* Records shown:

####

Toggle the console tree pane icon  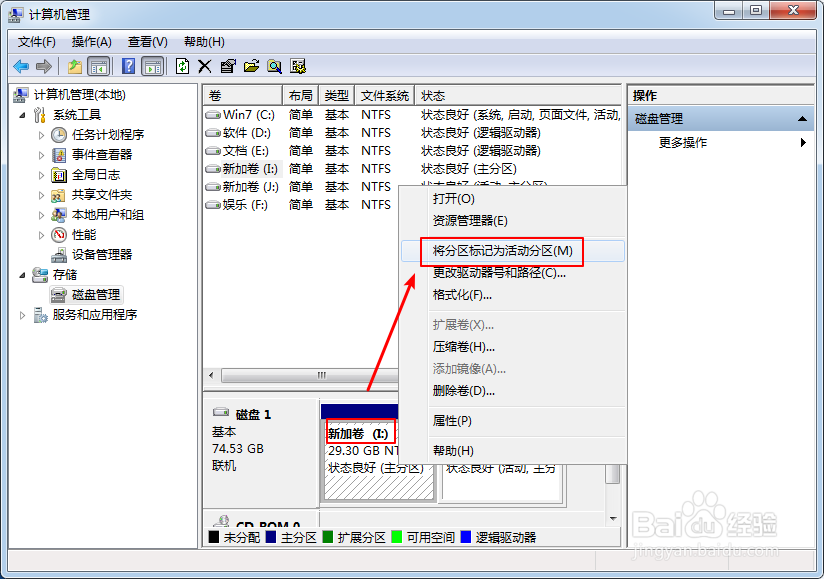coord(100,66)
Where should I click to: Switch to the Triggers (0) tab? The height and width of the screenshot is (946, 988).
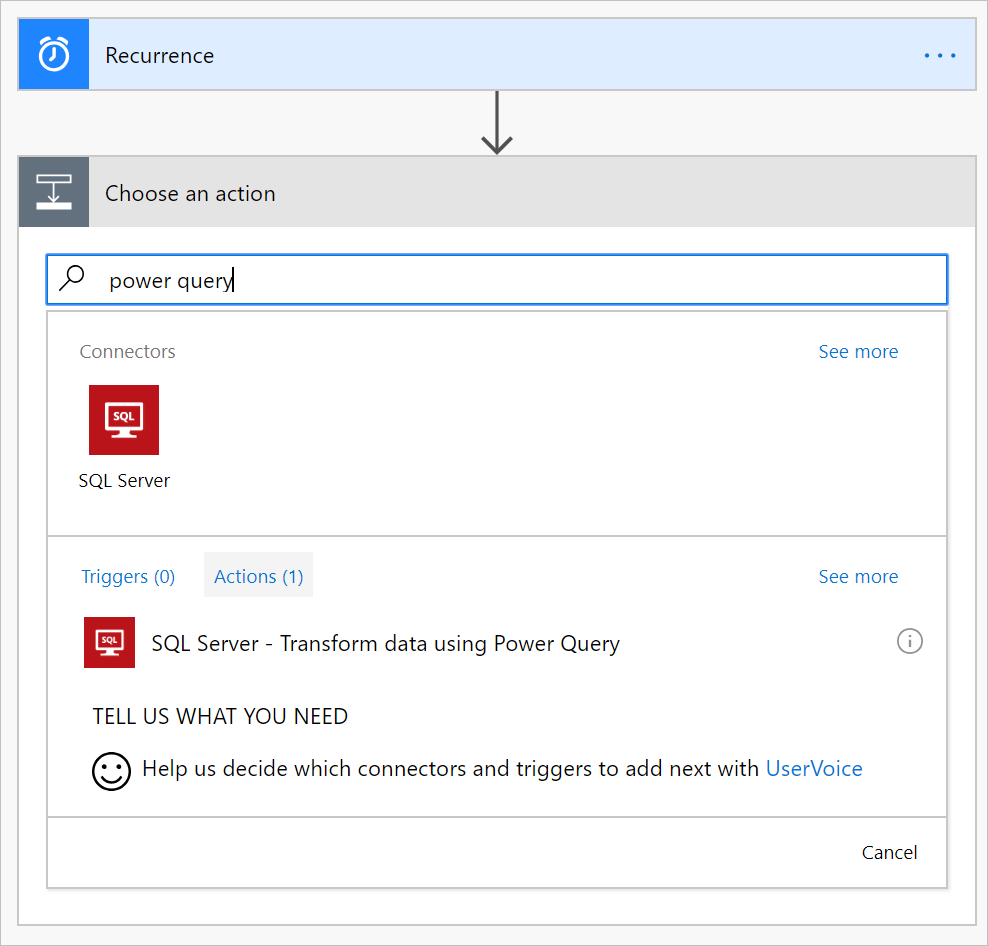pos(128,576)
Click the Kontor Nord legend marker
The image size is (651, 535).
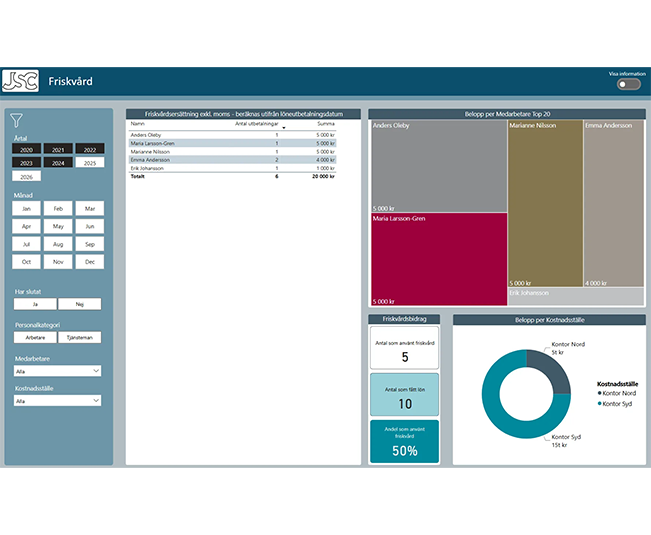pyautogui.click(x=600, y=393)
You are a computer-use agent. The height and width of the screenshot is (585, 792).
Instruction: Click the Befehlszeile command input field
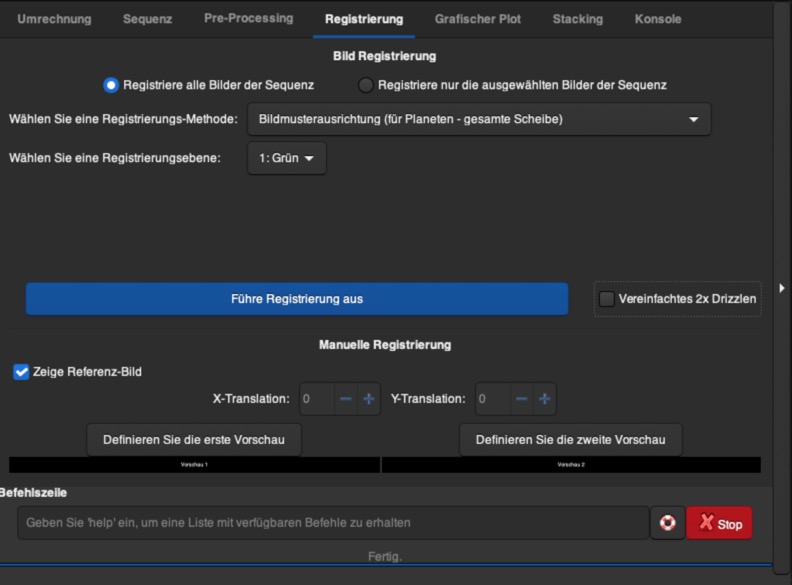pyautogui.click(x=332, y=523)
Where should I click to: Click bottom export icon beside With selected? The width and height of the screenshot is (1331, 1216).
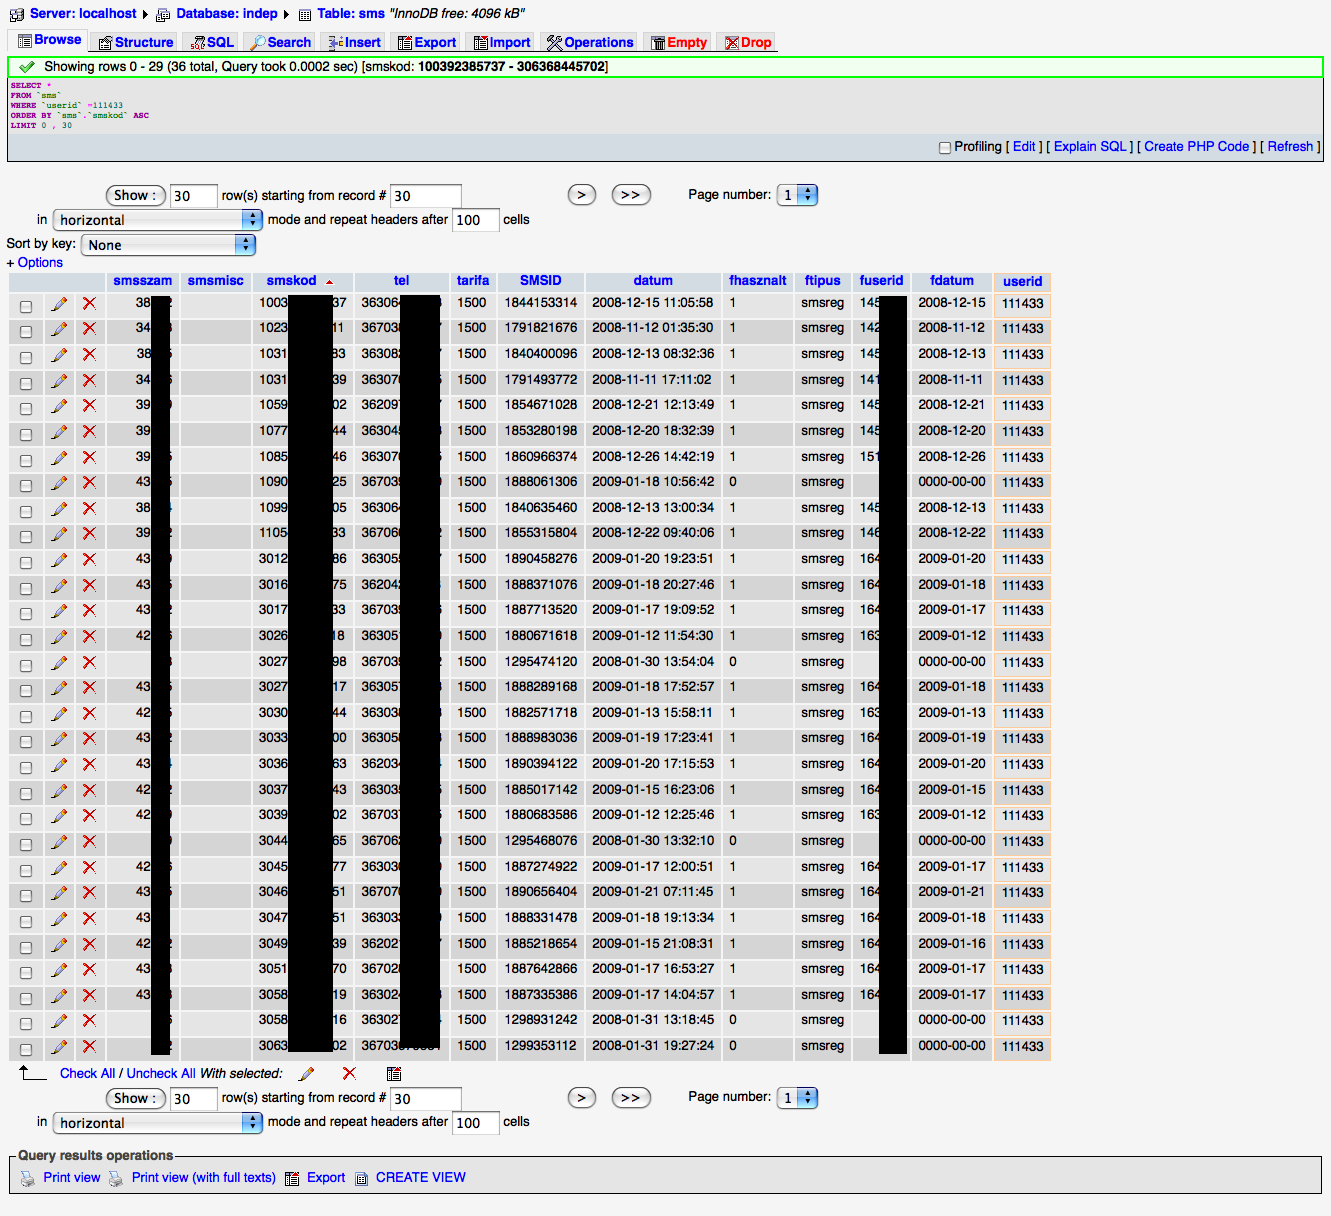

####

* Assignment: Repeat, exactly and only, the lines from the one containing "Click the Kontor Nord legend marker" through the final line of the data, both ends included, leaving out any picture.

* Solution:
Click the Kontor Nord legend marker
The image size is (651, 535).
pyautogui.click(x=600, y=393)
You are a computer-use agent. The height and width of the screenshot is (585, 792).
Instruction: Click the Befehlszeile command input field
pyautogui.click(x=332, y=523)
Where should I click to: Click bottom export icon beside With selected? The width and height of the screenshot is (1331, 1216).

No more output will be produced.